As tentativas de negar o crescimento econômico da China — incluindo boicotes tecnológicos —, a aquisição de dívida para lidar com a pandemia de Covid-19 e as mencionadas políticas monetárias restritivas são elementos que, segundo Wen, permitem que uma mudança monetária seja iniciada para questionar o predomínio do dólar.
ABAIXO DE US$ 1 TRI PELA PRIMEIRA VEZ DESDE 2010
Também segundo o Global Times, com base nos dados do Departamento do Tesouro norte-americano, em junho os títulos de dívida do governo dos EUA em posse da China caíram abaixo da marca de US$ 1 trilhão em maio, pela primeira vez desde junho de 2010. O continente chinês detinha US$ 967,8 bilhões de títulos do Tesouro dos EUA em junho, abaixo dos US$ 980,8 bilhões no final de maio.
Para o jornal chinês, o recorde de mínima renova a polêmica sobre o que está por trás da tendência de queda em meio à escalada das tensões entre as duas maiores economias do mundo e uma economia em crise nos EUA. “A retração do estoque indica os esforços contínuos do país para reestruturar suas reservas de divisas longe da dívida do governo dos EUA”, argumentaram alguns especialistas. Outros o interpretaram como um exemplo de “oscilação dos saldos em aberto”, no contexto de um ciclo de subida das taxas de juros.

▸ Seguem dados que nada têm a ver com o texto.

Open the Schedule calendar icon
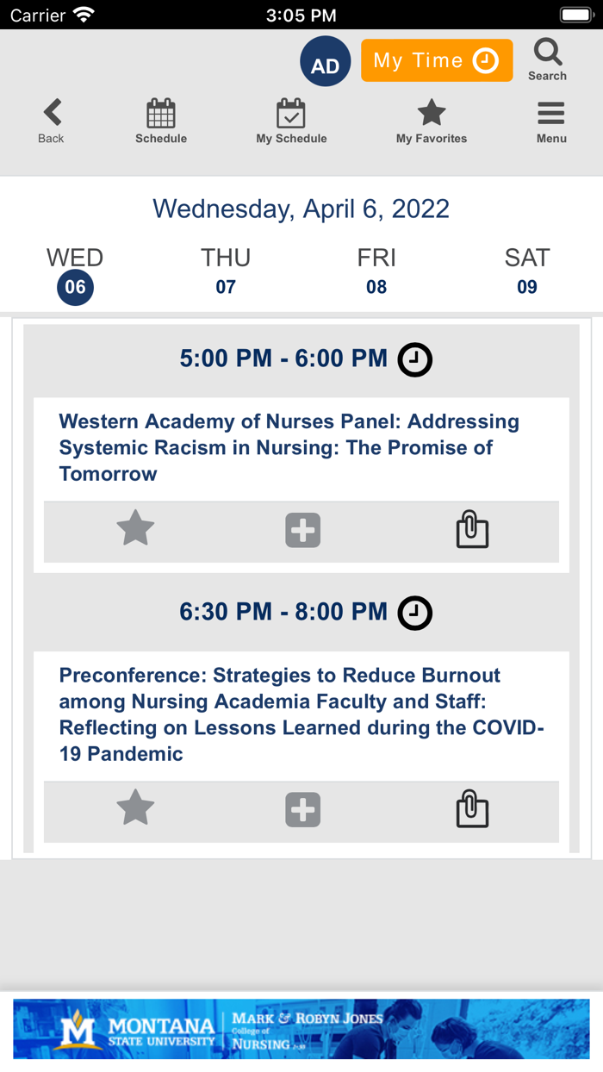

A tendência de queda contínua sinaliza principalmente a realocação de suas carteiras forex do país, colocando-se em melhor posição para a cobertura de riscos, disse Tan Yaling, chefe do Instituto de Pesquisa de Investimentos Forex da China, ao GT na terça-feira. Ao invés de se fixar na dívida do governo americano, o país passou a diversificar suas reservas cambiais para ativos denominados em outras moedas, disse Tan.